We get all sorts of messages in our families growing up about what is permissible to talk about. People that struggle with addictions typically were not allowed to express themselves in ways that allowed them to be themselves. When feelings are chronically stifled, not spoken or expressed, all of the energy of those emotions begins to rumble. Feelings don’t just go away, or dissolve.
Everyone experiences lots of uncomfortable emotion growing up. And for the most part, it is our family that teaches us how to navigate the discomfort and find a way to express ourselves, in ways that are safe for us and for others. When this does not occur, we are at a developmental disadvantage.
In the moment that we have a negative feeling, if our family has given us the message that it’s not okay to express that, we are in a bind. We have to choose to either adhere to family rules, or be true to ourselves. When we are young, survival comes first. We are dependent and must make sure our needs within our families are met- and so usually we comply with the basic rules- spoken or not.

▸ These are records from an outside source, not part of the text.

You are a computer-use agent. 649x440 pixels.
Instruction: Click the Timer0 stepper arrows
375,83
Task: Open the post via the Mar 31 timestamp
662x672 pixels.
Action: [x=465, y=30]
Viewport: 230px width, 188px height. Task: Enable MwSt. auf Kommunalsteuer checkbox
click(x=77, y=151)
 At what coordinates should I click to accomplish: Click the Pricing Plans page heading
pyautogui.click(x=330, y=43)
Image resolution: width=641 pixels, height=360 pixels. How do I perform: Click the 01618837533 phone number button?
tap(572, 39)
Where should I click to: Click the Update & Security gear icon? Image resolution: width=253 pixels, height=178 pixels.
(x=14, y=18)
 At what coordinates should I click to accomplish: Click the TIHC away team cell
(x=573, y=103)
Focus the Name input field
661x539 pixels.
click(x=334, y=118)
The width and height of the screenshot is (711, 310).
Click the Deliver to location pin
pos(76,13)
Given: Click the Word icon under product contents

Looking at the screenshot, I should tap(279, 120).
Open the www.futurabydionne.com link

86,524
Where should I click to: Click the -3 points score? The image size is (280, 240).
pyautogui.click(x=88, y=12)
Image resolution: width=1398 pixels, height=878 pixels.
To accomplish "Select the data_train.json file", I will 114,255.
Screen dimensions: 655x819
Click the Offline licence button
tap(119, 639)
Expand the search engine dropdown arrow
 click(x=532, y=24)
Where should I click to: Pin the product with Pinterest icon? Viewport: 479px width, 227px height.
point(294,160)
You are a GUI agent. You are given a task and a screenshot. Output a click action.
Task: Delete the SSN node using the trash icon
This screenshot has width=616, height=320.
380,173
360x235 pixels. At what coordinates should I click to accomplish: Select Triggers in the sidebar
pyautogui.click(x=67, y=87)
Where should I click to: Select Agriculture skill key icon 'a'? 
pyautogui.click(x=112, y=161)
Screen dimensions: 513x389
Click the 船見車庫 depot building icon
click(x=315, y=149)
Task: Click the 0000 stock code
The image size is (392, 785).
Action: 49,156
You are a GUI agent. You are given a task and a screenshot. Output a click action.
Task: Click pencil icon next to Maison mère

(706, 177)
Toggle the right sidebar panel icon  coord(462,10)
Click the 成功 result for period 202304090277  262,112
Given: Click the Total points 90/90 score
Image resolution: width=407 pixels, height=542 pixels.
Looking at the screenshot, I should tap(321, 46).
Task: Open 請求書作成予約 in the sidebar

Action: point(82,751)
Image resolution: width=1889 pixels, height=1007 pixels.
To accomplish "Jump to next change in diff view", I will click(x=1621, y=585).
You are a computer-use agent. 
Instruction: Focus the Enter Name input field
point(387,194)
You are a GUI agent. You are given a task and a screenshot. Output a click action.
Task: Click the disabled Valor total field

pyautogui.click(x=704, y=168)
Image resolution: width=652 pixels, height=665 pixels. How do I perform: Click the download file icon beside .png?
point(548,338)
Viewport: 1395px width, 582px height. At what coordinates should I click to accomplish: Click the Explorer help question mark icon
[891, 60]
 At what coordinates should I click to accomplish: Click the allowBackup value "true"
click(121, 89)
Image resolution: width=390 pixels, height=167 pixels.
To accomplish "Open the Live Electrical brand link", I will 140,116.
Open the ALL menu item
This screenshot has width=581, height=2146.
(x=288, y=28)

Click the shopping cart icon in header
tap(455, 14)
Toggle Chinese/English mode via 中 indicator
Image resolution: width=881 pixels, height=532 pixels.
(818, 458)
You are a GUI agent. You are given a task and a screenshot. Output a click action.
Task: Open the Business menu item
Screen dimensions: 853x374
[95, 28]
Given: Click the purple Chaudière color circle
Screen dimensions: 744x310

In order to do this, we have to either disconnect from our true feelings, deny them and squash them down, or make ourselves “wrong” for having them, or do something else to bring relief. For you, that something else was using food to self-soothe in those times. It became a pattern.
If you add up all of those moments of not expressing painful thoughts and feelings, year in and year out, that adds up to a powerful and well-worn pattern of disconnecting from negative emotions thro Read the rest of this entry »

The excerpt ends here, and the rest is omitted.